## Task
Each line at or after the one containing "Click the home icon in the browser toolbar" should be transcribed exactly, up to and including the final line of the data.

━━━━━ Exercise inputs ━━━━━

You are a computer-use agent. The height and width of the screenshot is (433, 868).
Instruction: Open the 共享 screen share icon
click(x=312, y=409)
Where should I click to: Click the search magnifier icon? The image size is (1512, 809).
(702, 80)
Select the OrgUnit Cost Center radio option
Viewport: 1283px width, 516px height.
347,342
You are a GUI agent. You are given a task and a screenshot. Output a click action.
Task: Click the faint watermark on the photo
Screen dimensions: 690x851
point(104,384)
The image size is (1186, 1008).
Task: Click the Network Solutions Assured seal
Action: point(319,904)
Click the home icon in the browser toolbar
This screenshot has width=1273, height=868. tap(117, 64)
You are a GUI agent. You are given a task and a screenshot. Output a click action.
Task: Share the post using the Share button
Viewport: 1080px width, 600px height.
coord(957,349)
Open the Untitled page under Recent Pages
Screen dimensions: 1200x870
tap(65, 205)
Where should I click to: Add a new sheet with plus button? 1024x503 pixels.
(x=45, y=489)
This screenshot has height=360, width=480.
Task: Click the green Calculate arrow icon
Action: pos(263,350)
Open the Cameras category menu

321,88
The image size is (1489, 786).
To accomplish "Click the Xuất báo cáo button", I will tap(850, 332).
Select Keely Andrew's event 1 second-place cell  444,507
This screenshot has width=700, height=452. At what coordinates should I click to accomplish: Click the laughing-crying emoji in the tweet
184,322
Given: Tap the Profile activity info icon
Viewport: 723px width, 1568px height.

━━━━━

## Task answer
Click the home icon in the browser toolbar
This screenshot has width=1273, height=868. tap(117, 64)
You are a GUI agent. You are given a task and a screenshot. Output a click action.
Task: Share the post using the Share button
Viewport: 1080px width, 600px height.
coord(957,349)
Open the Untitled page under Recent Pages
Screen dimensions: 1200x870
tap(65, 205)
Where should I click to: Add a new sheet with plus button? 1024x503 pixels.
(x=45, y=489)
This screenshot has height=360, width=480.
Task: Click the green Calculate arrow icon
Action: pos(263,350)
Open the Cameras category menu

321,88
The image size is (1489, 786).
To accomplish "Click the Xuất báo cáo button", I will tap(850, 332).
Select Keely Andrew's event 1 second-place cell  444,507
This screenshot has width=700, height=452. At what coordinates should I click to accomplish: Click the laughing-crying emoji in the tweet
184,322
Given: Tap the Profile activity info icon
Viewport: 723px width, 1568px height.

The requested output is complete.